Para el caso de las mujeres migrantes, la situación es crítica. Según datos de la OIM, actualmente representan el 50,8% de la población migrante de América del Sur, y centralizan su participación laboral como trabajadoras del hogar, cubriendo la mano de obra local en lo que respecta a la actual “crisis de los cuidados”, con bajos salarios y casi nula seguridad social.
En consecuencia, las mujeres migrantes, además de integrar el entramado de exclusiones que viven las mujeres en general, se ven enfrentadas a su propia condición de extranjeras, lo que condiciona muchas veces un acceso parcial a los derechos en los países de acogida, debido a la existencia de políticas migratorias securitistas, que no reconocen a la migración como derecho humano, e impactan de forma adversa en la población migrante, generando proceso de asimilación descendente.
En este análisis, igualmente es fundamental considerar que la pandemia del Covid-19 si bien representa la mayor crisis económica luego de la Segunda Guerra Mundial, donde se estima una caída del PIB en ALyC, que en promedio será cerca de un -6% (CEPAL, 2020), a la vez de un aumento de la desigualdad (PNUD, 2020), y la pérdida de ciento de miles de horas de trabajo formal (OIT, 2020), pues no produce nuevas desigualdades, lo que ha hecho, es profundizar las ya existentes, develando la debilidad e insuficiencia de los Estados, a la hora de actuar con políticas públicas que incorporen transversalmente el enfoque de género, y una visión intercultural de inclusión de la población migrante.
Otro aspecto que ha quedado al desnudo con la pandemia es la persistencia de prácticas culturales de dominación patriarcal, que siguen situando a la mujer como la principal responsable de las labores del cuidado, sometidas a situaciones de violencia machista fundadas en una concepción binaria y androcéntrica de la división del trabajo. Como lo ha planteado el movimiento feminista, especialmente en el marco de la cuarta ola en desarrollo en ALyC, con particular fuerza movilizadora en Chile: las relaciones sociales y culturales deben modificarse a favor del logro de la igualdad sustantiva para las mujeres.

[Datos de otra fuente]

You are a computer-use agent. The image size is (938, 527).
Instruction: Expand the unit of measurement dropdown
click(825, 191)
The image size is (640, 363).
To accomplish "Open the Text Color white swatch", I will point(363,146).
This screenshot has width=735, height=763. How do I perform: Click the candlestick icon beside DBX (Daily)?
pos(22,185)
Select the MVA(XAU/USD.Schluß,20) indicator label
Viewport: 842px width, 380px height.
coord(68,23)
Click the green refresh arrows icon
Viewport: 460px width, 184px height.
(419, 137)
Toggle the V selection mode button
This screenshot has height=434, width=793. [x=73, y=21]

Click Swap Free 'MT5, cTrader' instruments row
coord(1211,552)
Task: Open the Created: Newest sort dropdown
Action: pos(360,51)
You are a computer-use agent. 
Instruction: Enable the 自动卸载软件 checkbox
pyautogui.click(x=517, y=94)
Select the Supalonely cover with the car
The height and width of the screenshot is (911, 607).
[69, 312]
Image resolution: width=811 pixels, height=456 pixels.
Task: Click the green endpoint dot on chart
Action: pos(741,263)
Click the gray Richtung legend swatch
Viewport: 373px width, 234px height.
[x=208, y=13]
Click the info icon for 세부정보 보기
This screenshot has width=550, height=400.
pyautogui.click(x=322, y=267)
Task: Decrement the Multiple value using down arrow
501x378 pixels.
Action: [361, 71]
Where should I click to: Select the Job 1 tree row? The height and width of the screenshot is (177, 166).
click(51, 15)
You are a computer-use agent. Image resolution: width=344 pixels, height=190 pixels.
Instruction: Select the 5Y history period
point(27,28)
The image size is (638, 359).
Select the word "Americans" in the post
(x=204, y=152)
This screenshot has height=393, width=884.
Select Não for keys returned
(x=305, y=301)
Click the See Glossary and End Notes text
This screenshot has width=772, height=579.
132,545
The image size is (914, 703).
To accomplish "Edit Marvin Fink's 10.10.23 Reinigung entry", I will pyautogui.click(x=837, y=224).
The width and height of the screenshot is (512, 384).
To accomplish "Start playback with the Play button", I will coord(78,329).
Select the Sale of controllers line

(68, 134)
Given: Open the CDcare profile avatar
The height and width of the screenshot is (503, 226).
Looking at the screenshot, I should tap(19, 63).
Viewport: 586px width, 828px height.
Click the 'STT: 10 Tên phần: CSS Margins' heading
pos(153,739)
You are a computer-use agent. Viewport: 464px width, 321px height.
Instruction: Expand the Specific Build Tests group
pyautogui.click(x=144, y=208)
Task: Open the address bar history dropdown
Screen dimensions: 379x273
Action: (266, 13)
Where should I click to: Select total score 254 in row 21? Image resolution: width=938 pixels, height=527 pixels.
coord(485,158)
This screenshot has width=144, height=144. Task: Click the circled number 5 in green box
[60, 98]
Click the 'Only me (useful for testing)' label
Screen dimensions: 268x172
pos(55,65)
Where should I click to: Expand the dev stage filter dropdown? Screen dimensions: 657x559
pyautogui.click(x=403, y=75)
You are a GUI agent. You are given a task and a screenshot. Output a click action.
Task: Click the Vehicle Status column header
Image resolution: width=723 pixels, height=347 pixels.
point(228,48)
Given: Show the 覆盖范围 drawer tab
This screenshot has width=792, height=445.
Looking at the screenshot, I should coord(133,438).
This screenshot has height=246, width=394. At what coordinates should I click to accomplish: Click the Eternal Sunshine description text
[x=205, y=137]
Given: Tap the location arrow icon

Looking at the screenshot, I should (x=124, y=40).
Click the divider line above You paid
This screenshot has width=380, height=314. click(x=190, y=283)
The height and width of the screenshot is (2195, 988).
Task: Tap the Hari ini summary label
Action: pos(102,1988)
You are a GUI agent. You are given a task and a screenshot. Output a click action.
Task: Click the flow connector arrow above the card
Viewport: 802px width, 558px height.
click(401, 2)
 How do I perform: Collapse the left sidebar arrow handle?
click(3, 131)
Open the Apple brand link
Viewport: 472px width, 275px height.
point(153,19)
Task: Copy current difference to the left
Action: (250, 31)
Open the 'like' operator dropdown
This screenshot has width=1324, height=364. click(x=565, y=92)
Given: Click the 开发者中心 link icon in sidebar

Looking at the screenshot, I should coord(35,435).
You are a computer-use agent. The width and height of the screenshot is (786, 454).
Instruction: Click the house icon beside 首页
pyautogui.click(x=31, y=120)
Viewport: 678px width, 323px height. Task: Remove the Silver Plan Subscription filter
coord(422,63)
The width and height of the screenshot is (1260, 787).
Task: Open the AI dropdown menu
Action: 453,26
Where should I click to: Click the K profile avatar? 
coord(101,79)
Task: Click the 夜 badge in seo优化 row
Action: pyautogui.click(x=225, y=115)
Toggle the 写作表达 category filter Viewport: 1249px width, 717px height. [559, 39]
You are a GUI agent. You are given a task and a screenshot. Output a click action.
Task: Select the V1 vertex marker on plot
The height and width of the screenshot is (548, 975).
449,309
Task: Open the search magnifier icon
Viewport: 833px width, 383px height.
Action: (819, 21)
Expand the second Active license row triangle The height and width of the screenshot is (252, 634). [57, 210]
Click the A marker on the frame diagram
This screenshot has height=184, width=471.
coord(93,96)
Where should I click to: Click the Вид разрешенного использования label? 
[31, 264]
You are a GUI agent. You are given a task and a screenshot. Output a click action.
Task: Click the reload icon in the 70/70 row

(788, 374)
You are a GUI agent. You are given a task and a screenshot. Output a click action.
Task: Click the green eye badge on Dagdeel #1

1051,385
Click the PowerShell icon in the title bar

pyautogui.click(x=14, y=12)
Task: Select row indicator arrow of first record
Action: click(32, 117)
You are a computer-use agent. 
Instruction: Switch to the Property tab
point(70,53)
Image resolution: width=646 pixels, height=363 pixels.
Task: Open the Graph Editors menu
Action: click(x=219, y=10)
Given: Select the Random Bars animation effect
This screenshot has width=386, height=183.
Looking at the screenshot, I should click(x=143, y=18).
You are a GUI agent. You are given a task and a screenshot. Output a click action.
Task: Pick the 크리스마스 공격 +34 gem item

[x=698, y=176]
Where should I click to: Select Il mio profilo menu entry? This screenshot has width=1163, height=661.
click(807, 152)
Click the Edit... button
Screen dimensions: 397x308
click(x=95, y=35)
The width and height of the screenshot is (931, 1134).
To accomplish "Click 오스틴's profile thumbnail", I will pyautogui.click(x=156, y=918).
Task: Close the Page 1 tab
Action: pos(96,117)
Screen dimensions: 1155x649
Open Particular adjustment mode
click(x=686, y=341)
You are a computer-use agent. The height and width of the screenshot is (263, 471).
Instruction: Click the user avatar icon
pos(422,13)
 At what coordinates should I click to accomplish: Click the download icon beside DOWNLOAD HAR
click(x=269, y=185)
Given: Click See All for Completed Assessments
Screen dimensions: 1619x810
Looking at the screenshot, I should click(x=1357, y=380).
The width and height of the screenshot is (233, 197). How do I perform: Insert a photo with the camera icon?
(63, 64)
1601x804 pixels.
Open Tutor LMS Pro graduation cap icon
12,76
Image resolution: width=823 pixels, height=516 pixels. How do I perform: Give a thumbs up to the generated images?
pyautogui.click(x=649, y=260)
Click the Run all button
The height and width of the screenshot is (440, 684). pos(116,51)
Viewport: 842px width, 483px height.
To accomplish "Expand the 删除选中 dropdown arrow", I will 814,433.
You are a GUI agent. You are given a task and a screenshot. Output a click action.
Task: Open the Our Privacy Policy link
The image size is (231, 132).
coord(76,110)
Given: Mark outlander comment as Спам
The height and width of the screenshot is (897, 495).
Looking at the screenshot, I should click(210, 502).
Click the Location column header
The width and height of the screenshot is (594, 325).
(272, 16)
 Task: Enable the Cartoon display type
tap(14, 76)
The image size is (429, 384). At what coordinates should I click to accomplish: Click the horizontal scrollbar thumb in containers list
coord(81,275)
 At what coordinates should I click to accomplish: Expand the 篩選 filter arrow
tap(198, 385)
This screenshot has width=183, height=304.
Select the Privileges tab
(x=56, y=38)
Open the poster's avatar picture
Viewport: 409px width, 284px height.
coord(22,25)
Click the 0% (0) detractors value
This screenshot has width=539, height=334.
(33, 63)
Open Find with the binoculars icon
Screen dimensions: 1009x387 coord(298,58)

En ese sentido, el papel de Estado es central en promover la inclusión de las mujeres migrantes, considerando que la llegada de inmigrantes en general, produce una desigualdad de hecho y profundiza los sistemas de estratificación social y de derechos ya existentes en los países (Baubock, 2016). Para esto, el feminismo y el enfoque de derechos deben guiar la actuación institucional teniendo como umbral avanzar hacia una sociedad libre de violencia, y con sentido de justicia e igualdad.